Les dissolutions participent à l’affaiblissement des mouvements sociaux en exacerbant les logiques de dissociation, que ce soit entre les groupes et en leur sein. C’est un objectif mentionné explicitement dans certains décrets. Celui du Bloc lorrain conclue : «Considérant que l’ensemble de ces agissements, particulièrement nombreux, doivent être imputés à l’association « le Bloc lorrain », y compris lorsqu’ils ont été commis par ses membres, dès lors qu’elle ne les a pas condamnés et permettent de regarder cette association comme provoquant à (…) ». À l’intérieur d’une organisation, des lignes de démarcation sont induites.

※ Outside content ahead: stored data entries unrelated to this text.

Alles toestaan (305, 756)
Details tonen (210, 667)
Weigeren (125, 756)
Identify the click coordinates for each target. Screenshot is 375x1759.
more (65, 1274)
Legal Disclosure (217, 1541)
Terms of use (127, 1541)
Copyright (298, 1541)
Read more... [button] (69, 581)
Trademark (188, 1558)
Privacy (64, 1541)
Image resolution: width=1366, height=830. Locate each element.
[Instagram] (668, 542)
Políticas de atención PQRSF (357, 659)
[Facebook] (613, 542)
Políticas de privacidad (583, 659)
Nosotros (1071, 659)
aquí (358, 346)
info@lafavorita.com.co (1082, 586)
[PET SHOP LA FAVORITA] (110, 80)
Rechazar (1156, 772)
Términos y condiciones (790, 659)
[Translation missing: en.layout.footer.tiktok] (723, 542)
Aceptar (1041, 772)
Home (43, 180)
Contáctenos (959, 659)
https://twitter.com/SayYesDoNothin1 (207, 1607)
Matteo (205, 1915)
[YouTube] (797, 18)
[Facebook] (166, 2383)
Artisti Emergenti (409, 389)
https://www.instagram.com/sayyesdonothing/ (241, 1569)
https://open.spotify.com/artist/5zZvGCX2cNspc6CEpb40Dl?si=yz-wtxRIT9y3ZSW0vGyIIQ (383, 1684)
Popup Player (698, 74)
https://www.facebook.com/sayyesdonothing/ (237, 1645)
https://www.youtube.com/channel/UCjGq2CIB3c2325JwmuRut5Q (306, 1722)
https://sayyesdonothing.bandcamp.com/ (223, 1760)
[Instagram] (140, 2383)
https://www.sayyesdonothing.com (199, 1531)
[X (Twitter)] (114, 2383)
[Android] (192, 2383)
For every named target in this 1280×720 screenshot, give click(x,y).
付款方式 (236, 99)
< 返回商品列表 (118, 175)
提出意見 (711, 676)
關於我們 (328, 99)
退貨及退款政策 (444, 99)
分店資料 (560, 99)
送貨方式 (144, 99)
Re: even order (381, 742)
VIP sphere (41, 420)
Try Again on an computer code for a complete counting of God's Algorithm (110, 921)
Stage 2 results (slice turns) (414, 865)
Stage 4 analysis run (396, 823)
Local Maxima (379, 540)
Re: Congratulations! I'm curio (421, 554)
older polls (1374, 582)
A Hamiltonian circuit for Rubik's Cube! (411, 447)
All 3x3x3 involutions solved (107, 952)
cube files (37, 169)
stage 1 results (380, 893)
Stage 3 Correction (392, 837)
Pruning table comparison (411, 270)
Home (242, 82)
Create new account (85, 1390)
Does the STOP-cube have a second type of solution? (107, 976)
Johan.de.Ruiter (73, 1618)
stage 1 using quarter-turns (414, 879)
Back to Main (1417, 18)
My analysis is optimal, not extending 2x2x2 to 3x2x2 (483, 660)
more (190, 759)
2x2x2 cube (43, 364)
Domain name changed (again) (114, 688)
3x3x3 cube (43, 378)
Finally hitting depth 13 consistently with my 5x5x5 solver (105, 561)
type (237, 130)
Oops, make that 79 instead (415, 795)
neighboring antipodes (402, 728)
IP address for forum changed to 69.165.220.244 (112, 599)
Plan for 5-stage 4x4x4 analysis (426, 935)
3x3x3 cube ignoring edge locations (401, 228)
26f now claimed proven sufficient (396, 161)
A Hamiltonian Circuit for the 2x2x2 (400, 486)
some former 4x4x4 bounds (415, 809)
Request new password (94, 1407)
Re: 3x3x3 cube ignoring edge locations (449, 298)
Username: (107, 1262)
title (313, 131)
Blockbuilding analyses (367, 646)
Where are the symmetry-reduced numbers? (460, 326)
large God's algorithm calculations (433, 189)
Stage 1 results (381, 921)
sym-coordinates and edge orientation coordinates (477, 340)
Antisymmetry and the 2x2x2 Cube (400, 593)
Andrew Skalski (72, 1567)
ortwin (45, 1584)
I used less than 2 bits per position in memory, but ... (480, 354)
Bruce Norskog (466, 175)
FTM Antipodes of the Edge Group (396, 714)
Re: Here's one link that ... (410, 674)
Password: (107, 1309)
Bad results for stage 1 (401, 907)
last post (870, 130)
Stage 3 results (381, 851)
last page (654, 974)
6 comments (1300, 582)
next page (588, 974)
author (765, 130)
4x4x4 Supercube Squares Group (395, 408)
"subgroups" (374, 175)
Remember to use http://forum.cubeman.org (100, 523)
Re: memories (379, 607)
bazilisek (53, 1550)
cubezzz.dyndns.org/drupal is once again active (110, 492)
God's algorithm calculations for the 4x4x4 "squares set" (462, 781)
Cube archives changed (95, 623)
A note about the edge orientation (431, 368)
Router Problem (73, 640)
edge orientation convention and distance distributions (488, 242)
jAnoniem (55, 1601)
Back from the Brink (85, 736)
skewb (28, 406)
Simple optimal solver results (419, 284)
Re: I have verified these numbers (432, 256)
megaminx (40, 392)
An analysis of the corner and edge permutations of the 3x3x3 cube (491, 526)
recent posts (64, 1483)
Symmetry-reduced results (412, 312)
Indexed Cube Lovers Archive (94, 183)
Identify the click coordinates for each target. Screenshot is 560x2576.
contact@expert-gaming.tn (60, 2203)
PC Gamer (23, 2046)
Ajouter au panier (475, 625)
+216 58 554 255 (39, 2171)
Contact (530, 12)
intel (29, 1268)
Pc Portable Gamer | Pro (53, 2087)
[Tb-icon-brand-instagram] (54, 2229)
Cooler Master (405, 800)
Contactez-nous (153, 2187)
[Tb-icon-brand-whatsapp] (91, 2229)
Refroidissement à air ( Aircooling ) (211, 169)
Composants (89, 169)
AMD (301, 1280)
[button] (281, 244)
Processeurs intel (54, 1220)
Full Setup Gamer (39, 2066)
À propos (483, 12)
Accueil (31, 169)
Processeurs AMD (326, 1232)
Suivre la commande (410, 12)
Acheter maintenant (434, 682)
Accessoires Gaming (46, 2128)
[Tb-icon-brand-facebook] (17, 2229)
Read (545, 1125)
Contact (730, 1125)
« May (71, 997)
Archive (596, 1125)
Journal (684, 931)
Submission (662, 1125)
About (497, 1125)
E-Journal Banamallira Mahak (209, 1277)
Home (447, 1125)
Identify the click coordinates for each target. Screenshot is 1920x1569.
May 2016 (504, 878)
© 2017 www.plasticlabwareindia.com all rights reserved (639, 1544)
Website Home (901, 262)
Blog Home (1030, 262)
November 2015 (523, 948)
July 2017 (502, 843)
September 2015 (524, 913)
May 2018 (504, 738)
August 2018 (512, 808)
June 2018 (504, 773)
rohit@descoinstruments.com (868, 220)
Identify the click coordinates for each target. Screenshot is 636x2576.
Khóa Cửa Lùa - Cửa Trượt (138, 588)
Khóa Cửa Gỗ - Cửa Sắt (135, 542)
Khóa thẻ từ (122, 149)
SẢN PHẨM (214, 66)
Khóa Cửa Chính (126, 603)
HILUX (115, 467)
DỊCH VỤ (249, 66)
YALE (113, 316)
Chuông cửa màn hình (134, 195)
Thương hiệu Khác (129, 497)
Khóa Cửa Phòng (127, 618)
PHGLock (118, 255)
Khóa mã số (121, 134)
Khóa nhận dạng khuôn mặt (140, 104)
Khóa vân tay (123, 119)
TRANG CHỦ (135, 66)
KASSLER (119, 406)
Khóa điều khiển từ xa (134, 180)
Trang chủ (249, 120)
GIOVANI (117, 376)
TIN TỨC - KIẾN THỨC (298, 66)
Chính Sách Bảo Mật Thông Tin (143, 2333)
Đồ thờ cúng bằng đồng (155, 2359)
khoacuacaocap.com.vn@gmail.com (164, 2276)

La procédure est notifiée aux personnes identifiées par l’État comme les leaders ou les porte-paroles des groupes, en mains propres ou directement à leur domicile. Les personnes occupant des fonctions de cadre, ou perçues comme telles par les autorités, sont particulièrement exposées à des poursuites judiciaires et encourent de lourdes sanctions si ces formes de structuration sont reconnues et admises au sein de l’organisation. Cela a pour effet de freiner l’investissement des membres qui, pour certains, préféreront ne pas paraître en « première ligne » de l’organisation. La procédure de dissolution applique donc des processus d’individualisation qui facilitent la chaîne pénale, en particulier dans le cadre d’une reconstitution de ligue dissoute. Ce délit pénal est puni au maximum de trois ans de prison et 45 000 euros d’amende13. Dans l’opposition à la procédure, des membres d’un groupe peuvent être tentés de se dissocier, publiquement ou en son sein, quittant le navire. Ces effets concernent également l’échelle des individus qui gravitent autour de l’organisation visée. La procédure, méconnue, produit de la peur, crispant l’écosystème de l’organisation tout entier et conduisant des sympathisants à prendre leurs distances par précaution.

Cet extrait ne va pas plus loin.